While the world reels at the killing of journalist Jamal Khashoggi, our own fuzzy-warm president is wishing he could eliminate his own critics so easily. President Donald Trump has gone as far as vocally embracing the concept that physical attacks on journalists are entirely justified. He recently publicly applauded last year's body-slam attack by incumbent Rep. Greg Gianforte (R-Mont.) on Guardian reporter Ben Jacobs, actually energizing a group of Montana-redneck-lemmings with the words, "Any guy that can do a body-slam—he's my kind of guy." Gianforte was found guilty and sentenced, but he's still ending up on Trump's hero list and might win on Tuesday. Tit-for-tat, maybe someone else should get body-slammed—and you all know who.
Showing his true colors, Trump declared of Khashoggi's assassins: "They had a very bad original concept, it was carried out poorly and the cover-up was one of the worst in the history of cover-ups. Whoever thought of that idea, I think is in big trouble. And they should be in big trouble." I silently gasped as Trump said it; there wasn't even a hint of compassion. Wow. One doesn't have to be an astute observer to grasp Trump's meaning: "If I'd had him killed, it would have been done in a very professional way."
True to form, Trump is carefully avoiding the fundamental moral question of Khashoggi's murder—the value of a human life—instead, focusing on what he sees as the practical realities of the modern world. To him, the only value is the road that leads to the greatest good, and that means, simply, the path to the dollars.
After all, this isn't just about the silencing of a notably outspoken journalist—one passionately motivated by the frank delivery of truth; it's about jobs; it's about maintaining friendship with a murderer; it's about keeping a vital ally in a region that threatens to be the site of a final Armageddon; and it's about birds of a feather flocking together. Trump's response is not at all an uncharacteristic position. Although applauded as the visible leader of the Christian Right, no American can voice surprise that their leader's only god is money. He's become so much more than the Clown President. It's no longer even remotely a laughing matter. The initial horror of his election has worn off, and it's no longer adequate to roll our eyes and try to overlook this WTF-abortion of a man.

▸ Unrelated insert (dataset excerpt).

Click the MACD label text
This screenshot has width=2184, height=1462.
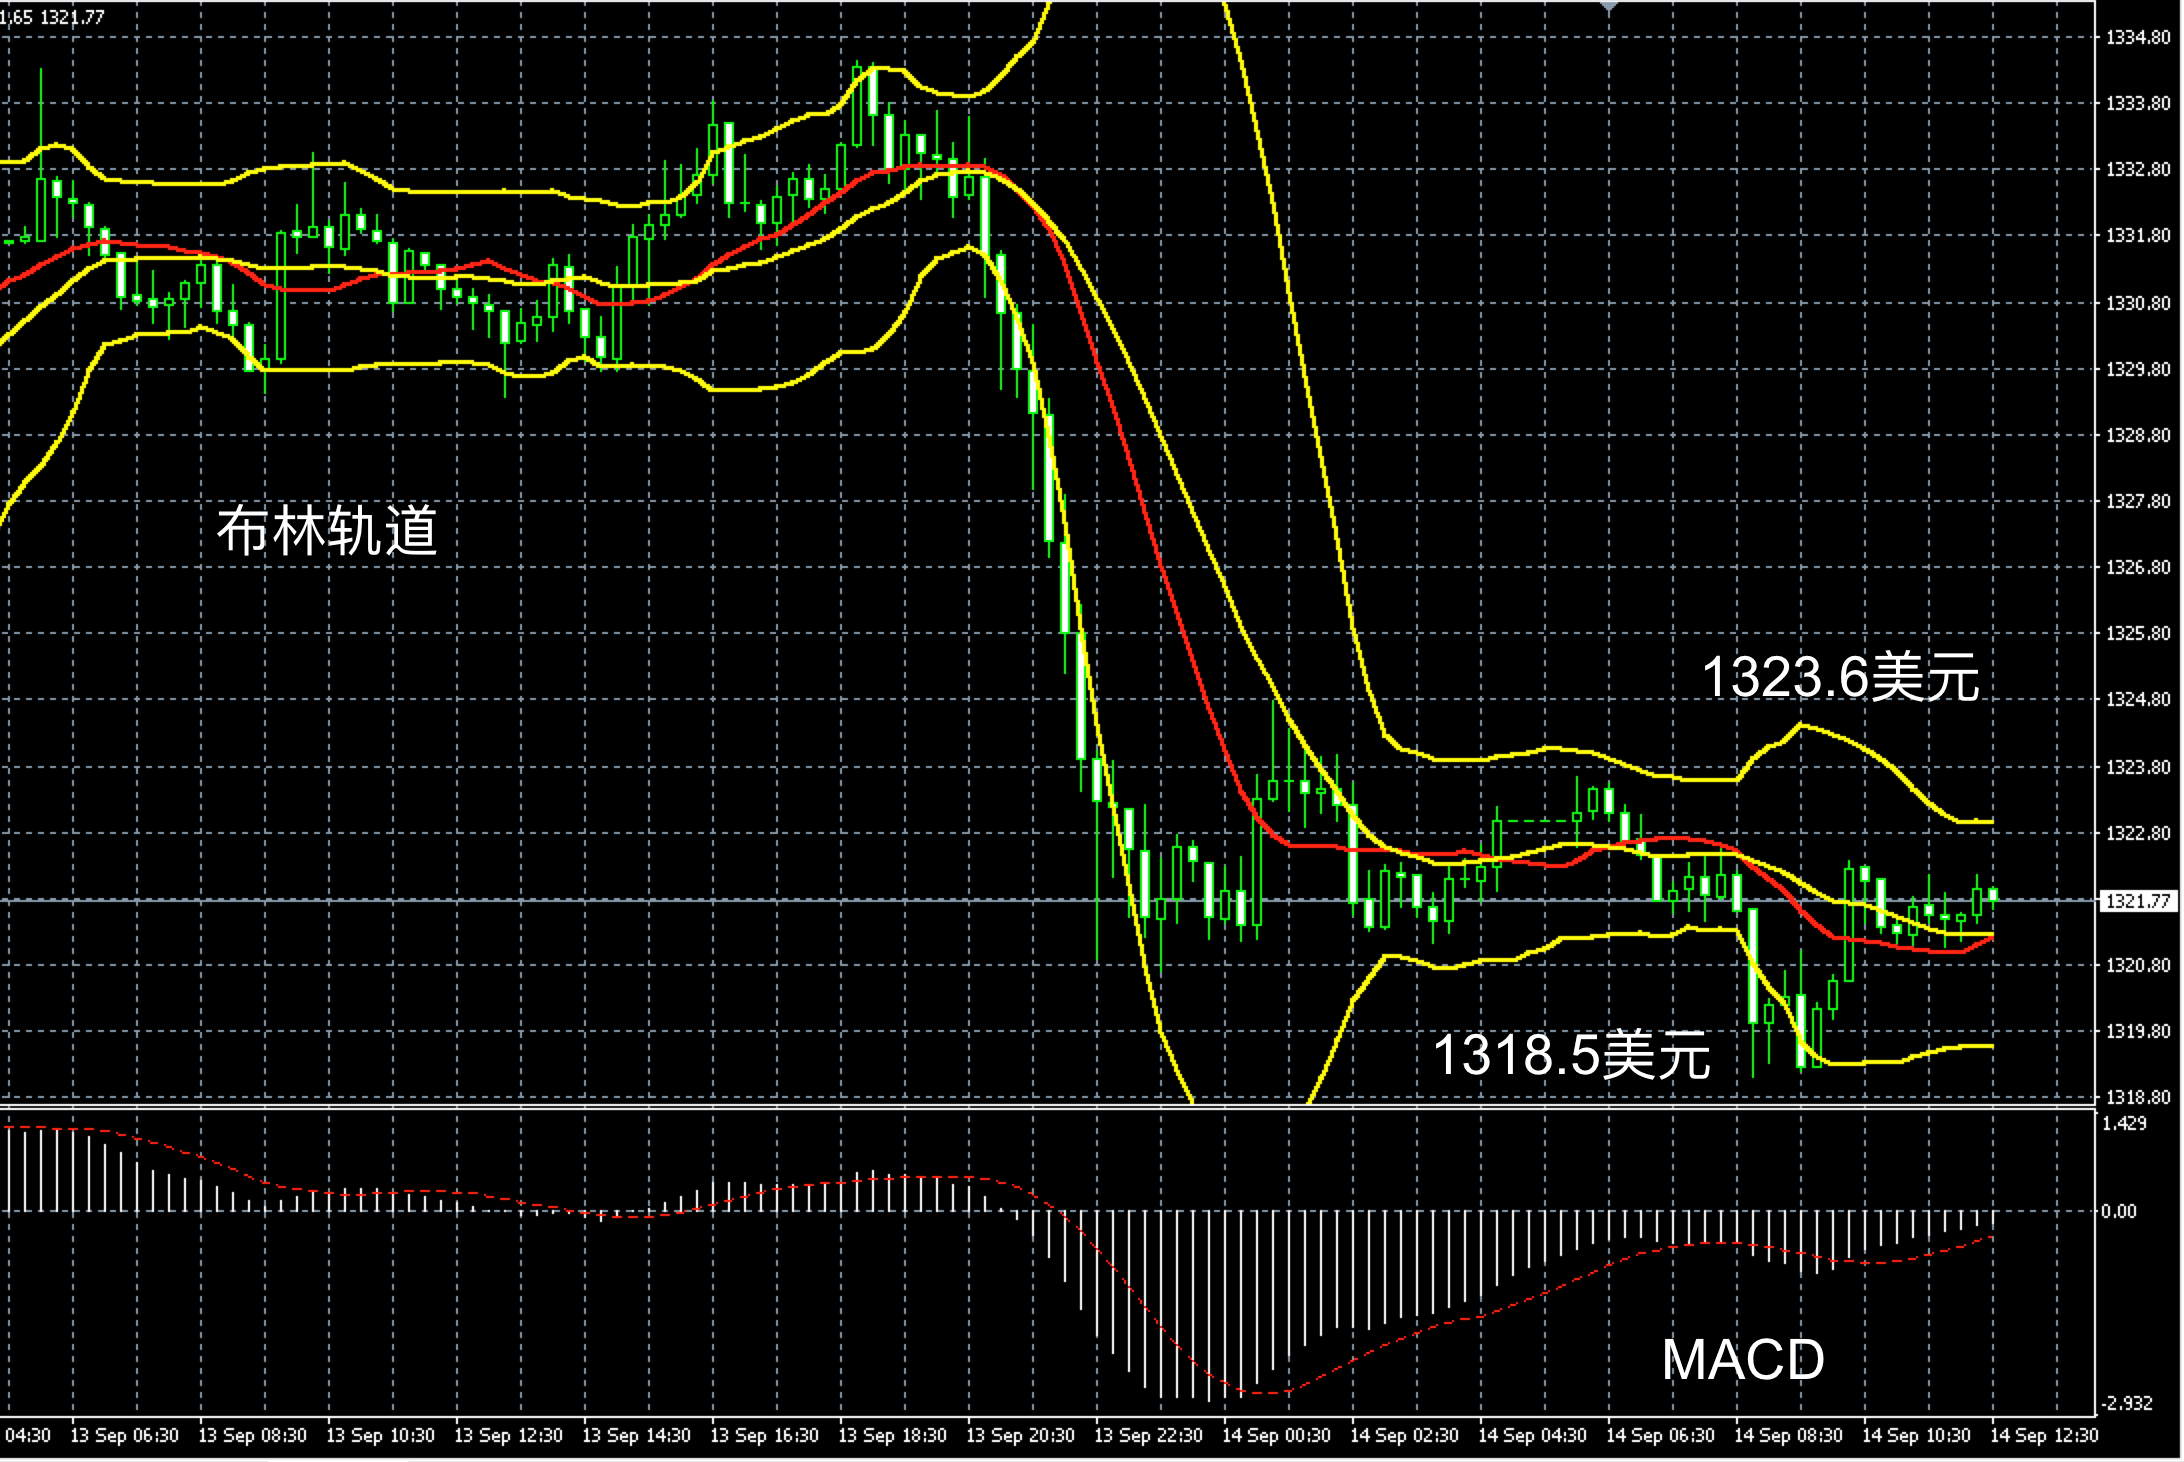point(1742,1360)
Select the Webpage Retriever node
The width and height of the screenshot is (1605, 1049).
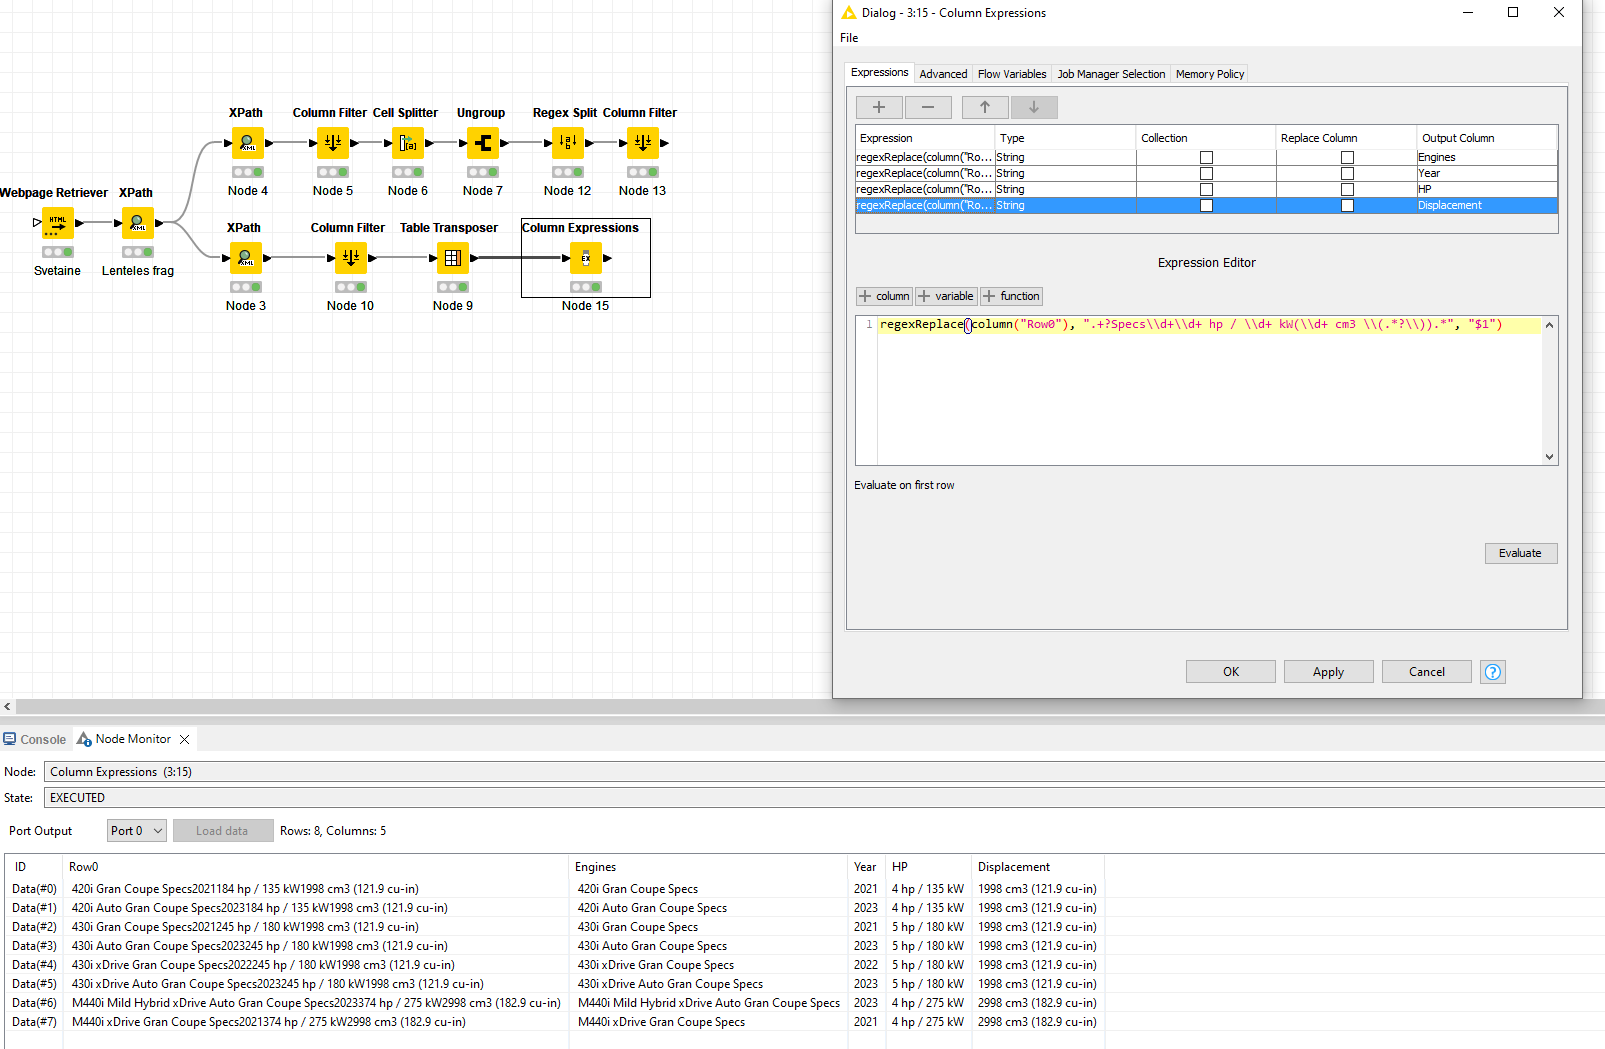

The saddest part of this is that Americans have finally gotten the president we deserve. At first, I viewed the election of the Rabid Orange Raccoon as an unfortunate accident. I'm seeing it differently now. Think about it—isn't his total absence of conscience-driven morality what today's America is all about? Have we not either subscribed to his morally-vacuous (and often pernicious) leadership, or at least abdicated the righteous cry of conscience? After all, condemning the actions of a Saudi prince shouldn't interfere with the consummation of billions in military and business deals, should it? It seems that we're all growing comfortably accustomed to the notion that America doesn't have to stand on the moral high ground.
The idea that acquisition of wealth should be Machiavellian in nature—and that there should be no holds barred in our reach for the dollar—is exactly the model that Trump embodies. As a nation, it's hard to tell if anyone still gives a damn about the sometimes-rather-complicated concept of right and wrong. The sheer daily magnitude of what's wrong is crushing us all. "Wrong" is what's happening in our world, and America is becoming the center of it all.
It's no surprise that King Trump has a whopping level of empathy for Prince Mohammed bin Salman. They share so much in common, i.e. their humble beginnings and the fact that they are both self-made billionaires. Yeah, right!
Oh, yes, it's true: They hefted themselves to their current statuses by their own bootstraps, and they're not about to allow the truth to unseat them. Responsible, accurate journalism is, after all, a looming threat to any demagogue. As we know from Trump's historical dealings with Vladimir Putin, Kim Jong-un and Benjamin Netanyahu, the more vicious the leader, the more Trump expresses his hero-worship. "I fell in love with the guy." And it's the king-of-the-mountain approach that led to Khashoggi being cut into little pieces. In a nutshell, it's the categorical imperative for a leader to kill anyone who threatens their throne.
I'm sure some of you are shaking your heads and asking, "So what?" Here's my answer: If we fail ourselves and our country by buying into the might-makes-right mantra of a morally defective leader, we will only have ourselves to blame. What's going to be here for our children and grandchildren who inherit a world in which money is the supreme being?
While the Khashoggi murder is only a symptom of the growing corruption of our world and its sick fixation on wealth, generations hence might find that the democracy we believed in is only a fleeting reference in a history book.
Don't forget who Trump is. Stand up for the moral high ground, for the minorities, for the women and the disadvantaged. Take back our nation by making a decisive stand in the midterm elections.